Sunday, October 27, 2019

More on applicatives


My post on applicatives barely broke the surface.

The problem

I wanted my cake and eat it. I wanted:
  • to use my type in a for comprehension (ie, to flatMap over it)
  • to accumulate errors
In short, I wanted my type to act like a Monad and an Applicative. The trouble is that a monad is fail fast. That is, the first monad to represent a 'failure' short circuits the for comprehension.

I asked about the best way to proceed and get some great responses from people much more clever than me. I've included some in this post side-by-side with annotations.
Fabio Labella @SystemFw "flatMap loses errors," violating @PhillHenry's actual use case.
No, what I was saying is that you cannot have a use case where you have F[A] and A => F[B], and you have errors in F[A] and F[B] at the same time
It's impossible.
Julien Truffaut @julien-truffaut  Once you point it out, it is obvious you cannot accumulate errors in a for comprehension, or execute IO concurrently. 
This took me a long time to grok so this post is my attempt to understand.

First, let's clear up some terminology.

Effectful types
Option models the effect of optionality
Future models latency as an effect
Try abstracts the effect of failures (manages exceptions as effects)

PROBLEM DETAILS: In the post on applicatives, what does Future model? The items after this point are separate material, unrelated to the post on applicatives.

ITEMS:

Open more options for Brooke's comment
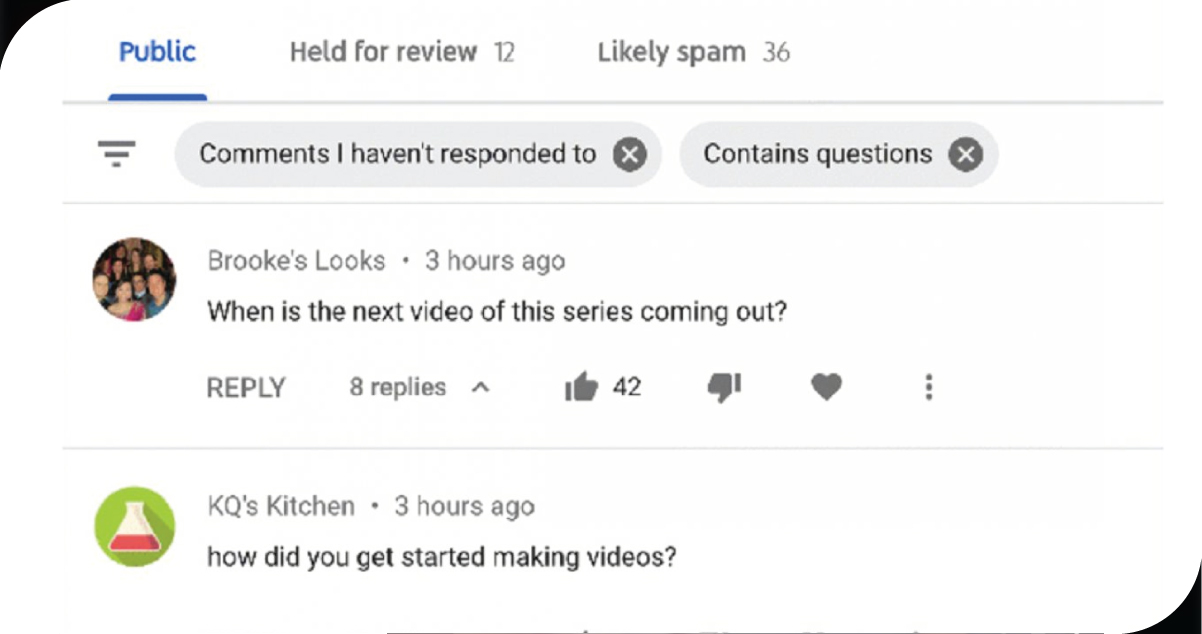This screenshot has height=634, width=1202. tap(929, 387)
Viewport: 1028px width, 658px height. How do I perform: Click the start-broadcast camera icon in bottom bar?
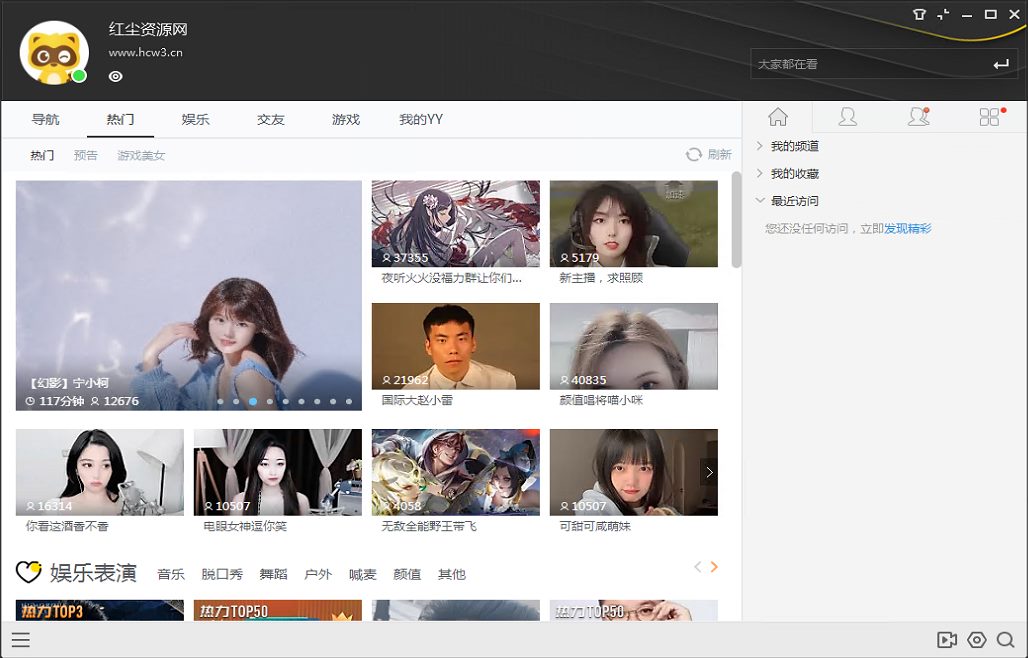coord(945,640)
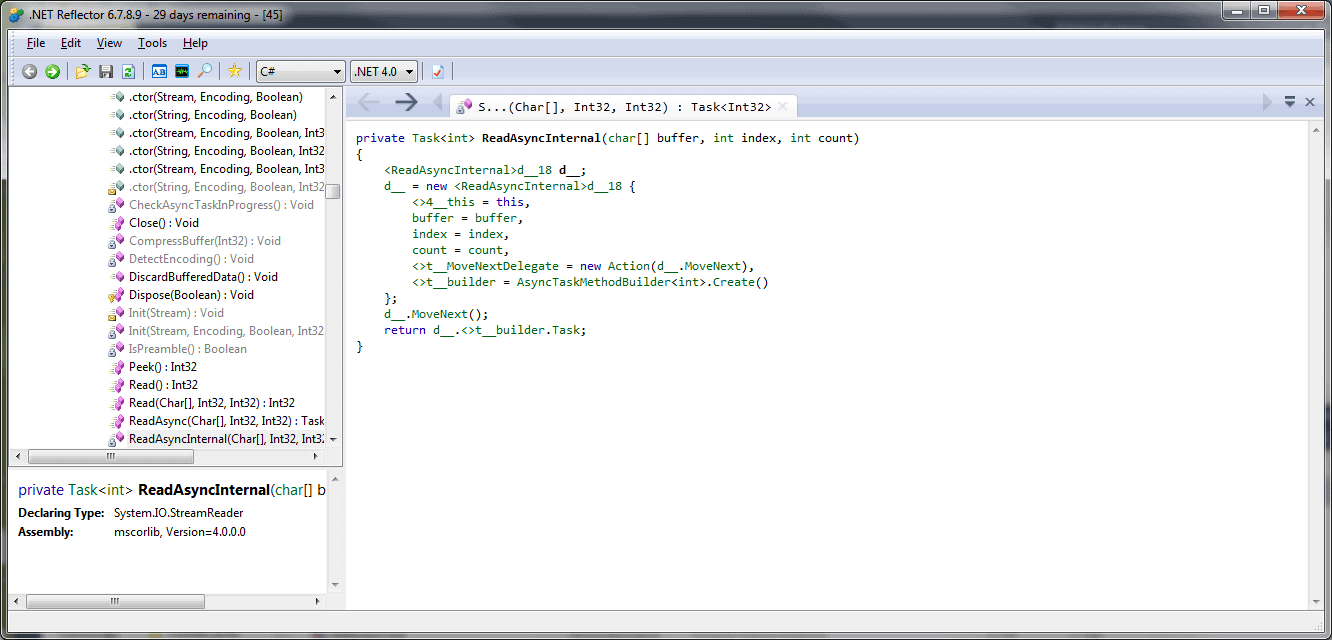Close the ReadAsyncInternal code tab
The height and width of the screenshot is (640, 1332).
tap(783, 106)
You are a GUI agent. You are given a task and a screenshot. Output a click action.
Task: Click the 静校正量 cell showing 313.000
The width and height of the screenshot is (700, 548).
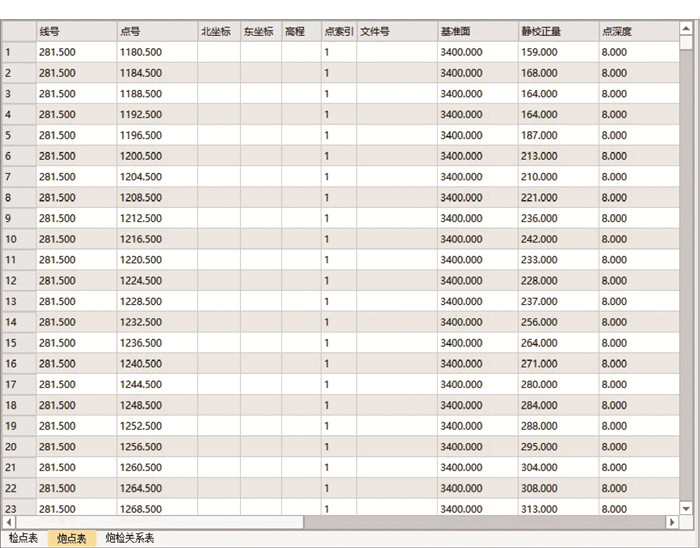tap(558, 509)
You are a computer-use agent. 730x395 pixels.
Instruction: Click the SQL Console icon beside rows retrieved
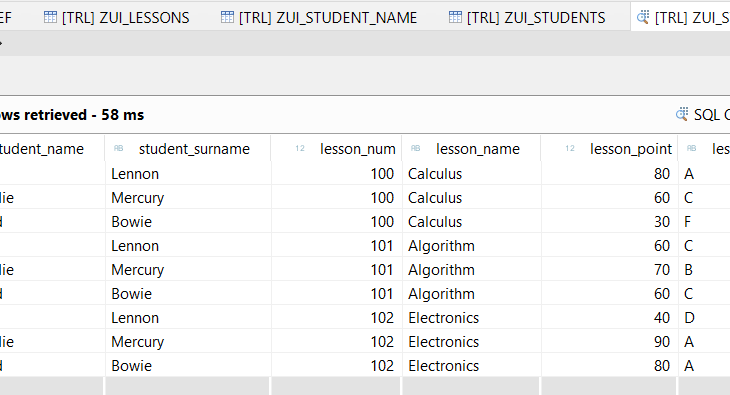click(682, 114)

EXERCISE ANSWER: Future models latency as an effect.